## ASSIGNED TASK
Retype the entries word for word, beginning at the first line and stopping after the line that contains "coordinates (11, 122).".

EXCERPTED DATA Block Start

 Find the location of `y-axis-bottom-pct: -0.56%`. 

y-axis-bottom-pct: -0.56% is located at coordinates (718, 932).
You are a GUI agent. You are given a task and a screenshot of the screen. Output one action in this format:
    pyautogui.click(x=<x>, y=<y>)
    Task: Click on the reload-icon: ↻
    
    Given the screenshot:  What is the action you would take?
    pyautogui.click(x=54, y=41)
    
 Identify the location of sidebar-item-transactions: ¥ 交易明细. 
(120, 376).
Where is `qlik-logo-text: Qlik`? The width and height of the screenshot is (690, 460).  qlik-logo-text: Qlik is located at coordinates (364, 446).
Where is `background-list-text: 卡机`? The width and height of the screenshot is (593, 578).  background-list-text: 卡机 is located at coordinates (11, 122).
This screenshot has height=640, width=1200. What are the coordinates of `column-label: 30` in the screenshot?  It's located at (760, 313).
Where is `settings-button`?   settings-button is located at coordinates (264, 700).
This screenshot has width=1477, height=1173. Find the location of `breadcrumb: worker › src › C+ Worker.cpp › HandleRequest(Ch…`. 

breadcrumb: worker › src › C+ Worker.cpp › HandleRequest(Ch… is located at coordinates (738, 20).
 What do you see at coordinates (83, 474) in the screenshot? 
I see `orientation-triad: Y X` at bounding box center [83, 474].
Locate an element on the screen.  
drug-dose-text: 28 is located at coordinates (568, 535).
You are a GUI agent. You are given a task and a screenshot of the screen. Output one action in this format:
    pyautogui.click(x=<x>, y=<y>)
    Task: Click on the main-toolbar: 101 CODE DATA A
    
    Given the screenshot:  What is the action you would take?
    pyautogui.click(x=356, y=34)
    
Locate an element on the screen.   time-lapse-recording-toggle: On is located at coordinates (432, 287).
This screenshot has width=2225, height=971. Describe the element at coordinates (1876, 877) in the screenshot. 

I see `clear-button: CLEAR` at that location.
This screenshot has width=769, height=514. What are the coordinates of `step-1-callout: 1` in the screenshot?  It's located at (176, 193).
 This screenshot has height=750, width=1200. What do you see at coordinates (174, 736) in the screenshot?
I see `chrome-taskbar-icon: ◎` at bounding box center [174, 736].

EXCERPTED DATA Block End

## SOLUTION
 Find the location of `y-axis-bottom-pct: -0.56%`. 

y-axis-bottom-pct: -0.56% is located at coordinates (718, 932).
You are a GUI agent. You are given a task and a screenshot of the screen. Output one action in this format:
    pyautogui.click(x=<x>, y=<y>)
    Task: Click on the reload-icon: ↻
    
    Given the screenshot:  What is the action you would take?
    pyautogui.click(x=54, y=41)
    
 Identify the location of sidebar-item-transactions: ¥ 交易明细. 
(120, 376).
Where is `qlik-logo-text: Qlik`? The width and height of the screenshot is (690, 460).  qlik-logo-text: Qlik is located at coordinates (364, 446).
Where is `background-list-text: 卡机`? The width and height of the screenshot is (593, 578).  background-list-text: 卡机 is located at coordinates (11, 122).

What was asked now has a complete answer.